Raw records
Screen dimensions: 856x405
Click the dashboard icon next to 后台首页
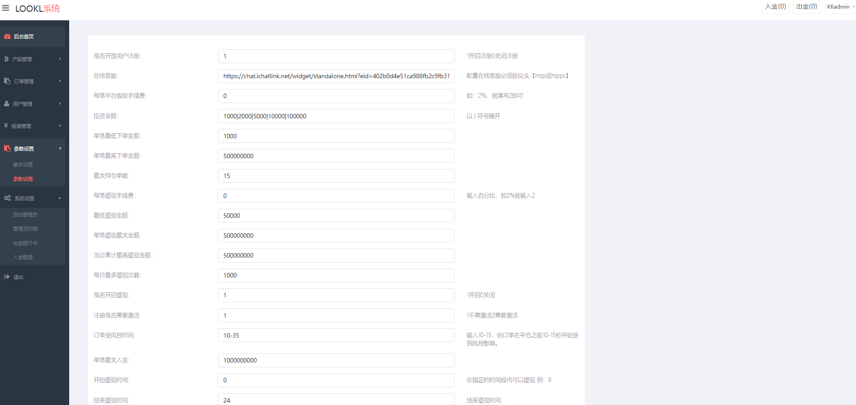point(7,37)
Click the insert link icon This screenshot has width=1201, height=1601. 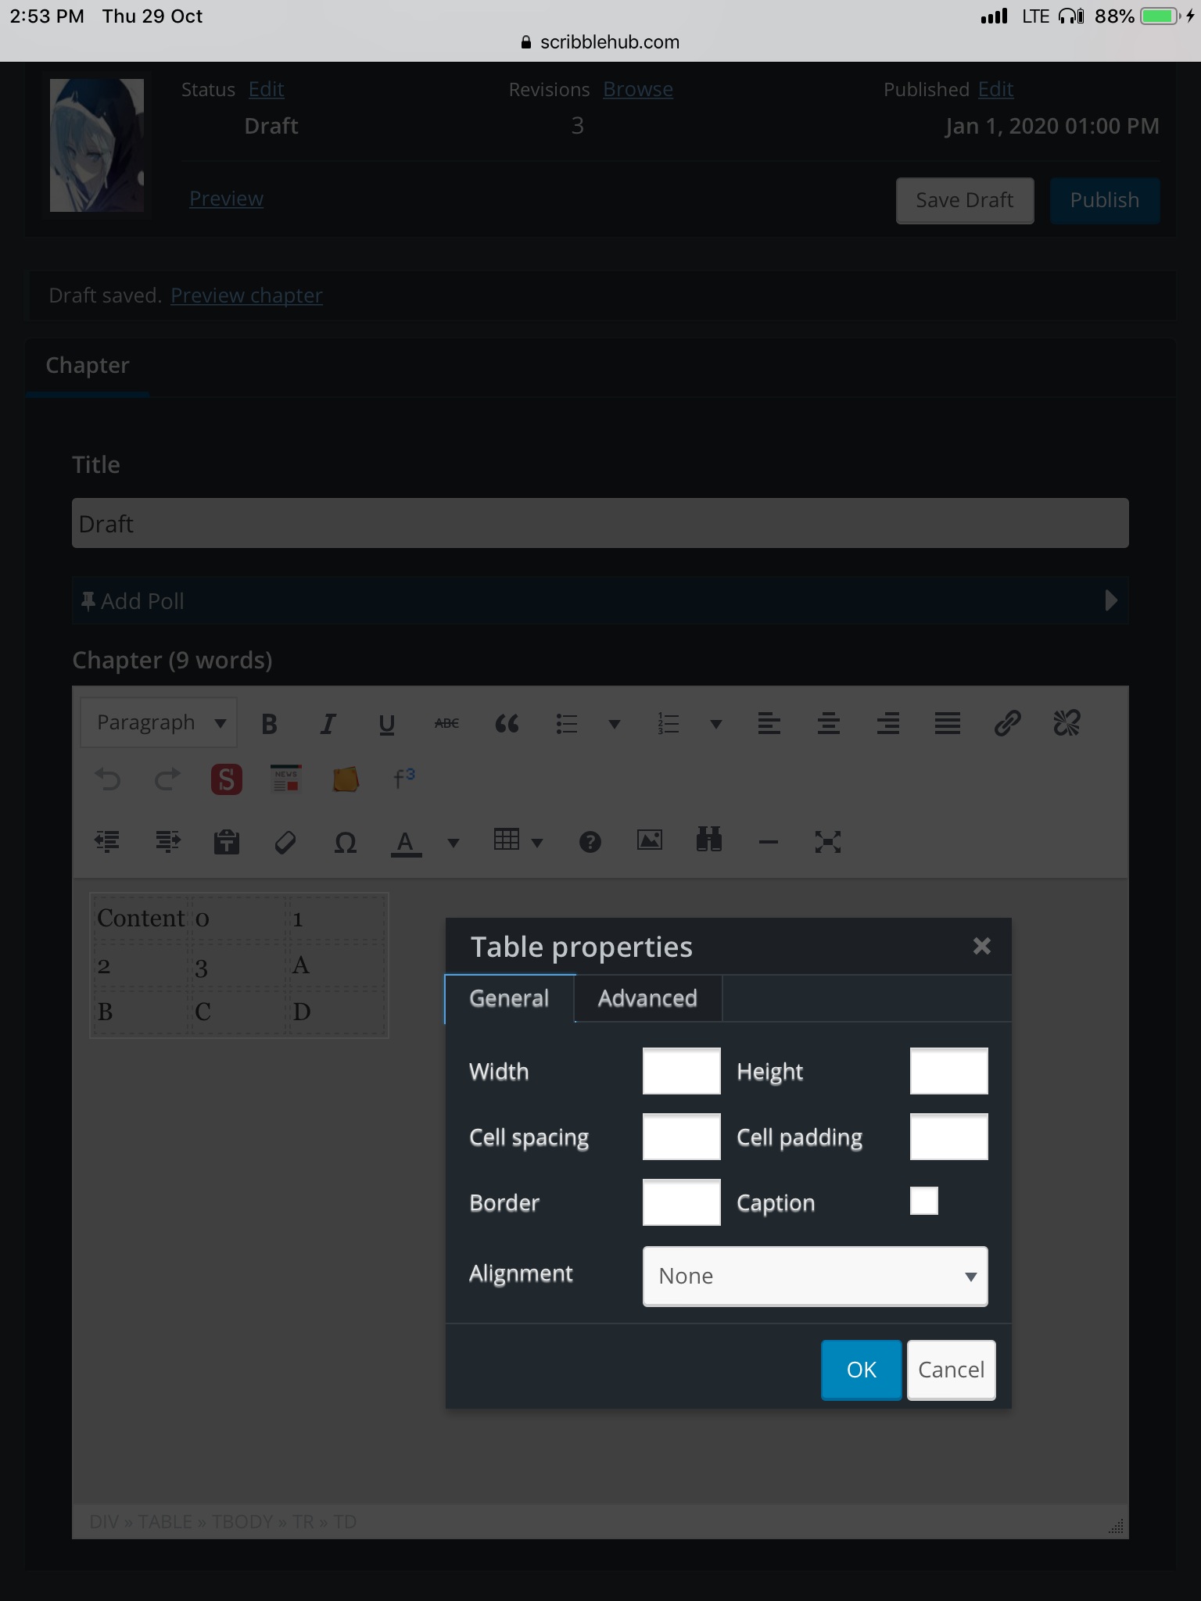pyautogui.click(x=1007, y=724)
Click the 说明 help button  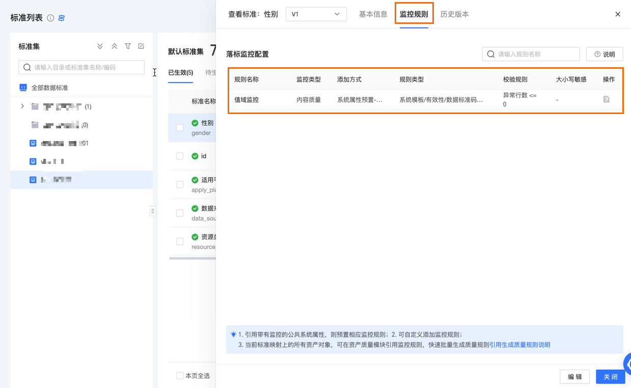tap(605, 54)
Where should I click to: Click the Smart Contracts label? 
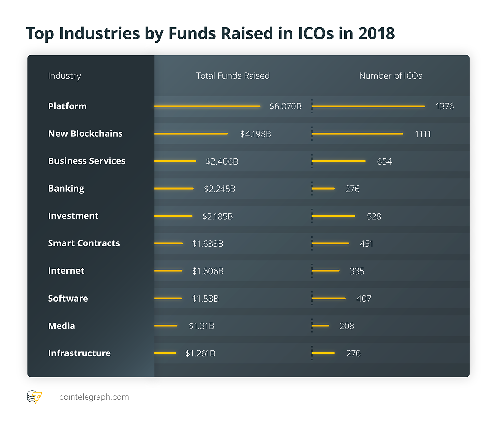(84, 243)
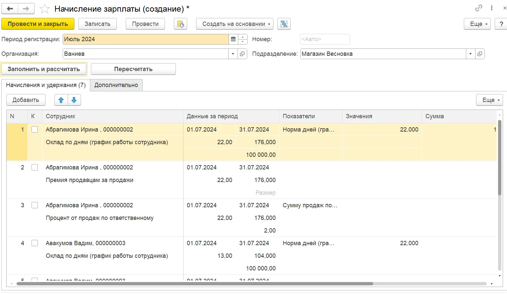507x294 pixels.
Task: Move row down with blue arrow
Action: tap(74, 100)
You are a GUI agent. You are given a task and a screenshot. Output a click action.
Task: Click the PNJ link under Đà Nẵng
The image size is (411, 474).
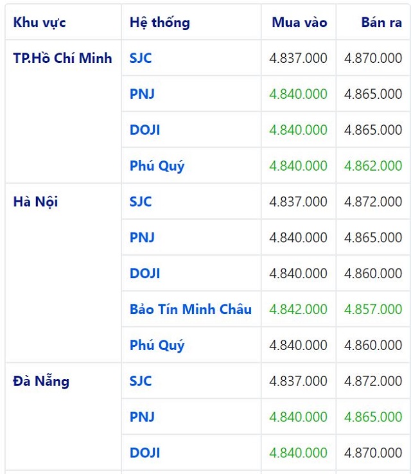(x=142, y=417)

* Exercise instructions:
Reproduce everything in the records from the line containing "You are a GUI" down to the end of the records, inclusive. Omit the pictures from your answer.

* Correct response:
You are a GUI agent. You are given a task and a screenshot. Output a click action.
Task: Click the PNJ link under Đà Nẵng
The image size is (411, 474).
(x=142, y=417)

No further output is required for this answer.